El horno del Refinador tiene que quitar la escoria. Cuando el Refinador vea su imagen reflejada perfectamente en vosotros, os sacará del horno. No seréis dejados para ser consumidos, o para soportar la prueba ígnea más de lo que sea necesario para vuestra purificación. Pero para reflejar la imagen divina es necesario que vosotros os sometáis al proceso que el Refinador ha elegido para vosotros, para que seáis limpiados, purificados, y para que desaparezca toda mancha y arruga —ni un solo defecto debe quedar en vuestro carácter cristiano. Que el Señor os ayude. a permitir que la voluntad y la obra de Dios se cumplan en vosotros. Entonces… seréis una luz en vuestro hogar, un rayo de sol… ¡Mirad hacia arriba! Jesús vive, Jesús ama, Jesús se compadece, y él os recibirá con toda vuestra carga de cuidado y perplejidad si acudís a él y depositáis vuestra carga sobre él. Él ha prometido que nunca dejará u olvidará a aquellos que colocan su confianza en él (Nuestra elevada vocación, 2 de noviembre, p. 314).
Confíe en el Señor con todo el corazón, y él nunca la va a defraudar. Si le pide ayuda a Dios, no lo hará en vano. Para animarnos a tener confianza se acerca a nosotros por medio de su Santa Palabra y su Espíritu, y trata de lograrlo de mil maneras. Pero en nada se deleita más que en recibir al débil que acude a él en procura de fortaleza. Si quisiéramos encontrar corazón y voz para orar, ciertamente él encontraría oídos para oír y un brazo para salvar.
No se conoce un solo caso en que Dios haya ocultado su rostro para no oír las súplicas de su pueblo.
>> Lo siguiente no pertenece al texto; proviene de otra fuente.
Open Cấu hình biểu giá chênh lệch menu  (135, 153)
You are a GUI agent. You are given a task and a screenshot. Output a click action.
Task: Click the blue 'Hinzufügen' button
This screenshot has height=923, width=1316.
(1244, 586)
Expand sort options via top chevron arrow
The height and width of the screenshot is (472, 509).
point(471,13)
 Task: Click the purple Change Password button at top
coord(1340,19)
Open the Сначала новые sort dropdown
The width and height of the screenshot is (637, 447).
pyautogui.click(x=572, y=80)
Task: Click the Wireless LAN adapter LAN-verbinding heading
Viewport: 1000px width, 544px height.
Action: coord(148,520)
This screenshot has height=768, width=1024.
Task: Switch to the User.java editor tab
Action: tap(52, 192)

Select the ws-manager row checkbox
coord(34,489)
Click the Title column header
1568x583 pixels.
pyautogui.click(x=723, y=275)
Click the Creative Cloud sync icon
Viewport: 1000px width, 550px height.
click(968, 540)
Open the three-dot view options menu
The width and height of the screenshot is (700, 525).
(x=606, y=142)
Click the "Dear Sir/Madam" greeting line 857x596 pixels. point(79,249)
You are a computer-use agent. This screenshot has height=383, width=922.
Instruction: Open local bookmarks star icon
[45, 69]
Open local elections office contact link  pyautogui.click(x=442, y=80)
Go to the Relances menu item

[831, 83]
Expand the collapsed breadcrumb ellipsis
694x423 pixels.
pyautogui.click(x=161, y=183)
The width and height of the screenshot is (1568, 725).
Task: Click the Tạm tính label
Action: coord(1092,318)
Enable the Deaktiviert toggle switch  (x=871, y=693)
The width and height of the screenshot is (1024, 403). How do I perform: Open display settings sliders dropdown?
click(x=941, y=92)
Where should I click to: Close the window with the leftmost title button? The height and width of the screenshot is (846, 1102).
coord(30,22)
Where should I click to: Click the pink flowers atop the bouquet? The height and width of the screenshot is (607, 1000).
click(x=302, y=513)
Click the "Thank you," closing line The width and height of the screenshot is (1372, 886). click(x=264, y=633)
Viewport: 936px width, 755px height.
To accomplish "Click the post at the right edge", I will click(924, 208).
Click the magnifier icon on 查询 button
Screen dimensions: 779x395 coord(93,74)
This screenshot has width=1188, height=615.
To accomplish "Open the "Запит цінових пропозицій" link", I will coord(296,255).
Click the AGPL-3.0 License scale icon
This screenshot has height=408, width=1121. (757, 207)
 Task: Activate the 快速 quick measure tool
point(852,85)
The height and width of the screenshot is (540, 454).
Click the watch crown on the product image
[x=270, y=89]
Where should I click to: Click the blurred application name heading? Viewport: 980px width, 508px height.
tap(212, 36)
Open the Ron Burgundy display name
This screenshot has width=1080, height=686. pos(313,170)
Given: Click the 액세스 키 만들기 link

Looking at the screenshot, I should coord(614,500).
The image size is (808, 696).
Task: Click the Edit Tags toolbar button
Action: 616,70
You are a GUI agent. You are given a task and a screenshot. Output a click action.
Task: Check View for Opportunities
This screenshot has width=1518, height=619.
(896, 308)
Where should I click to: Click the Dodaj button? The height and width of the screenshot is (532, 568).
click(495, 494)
Cuando todo otro recurso falló, él fue siempre un pronto auxilio en cada emergencia. ¡Quiera Dios bendecirla, querida alma pobre, sacudida y maltratada! Aférrese de su mano; no la suelte. La llevará a usted, a sus hijos y todas sus penas y pesares, si está dispuesta a depositarlos sobre él (Cada día con Dios, 4 de julio, p. 192).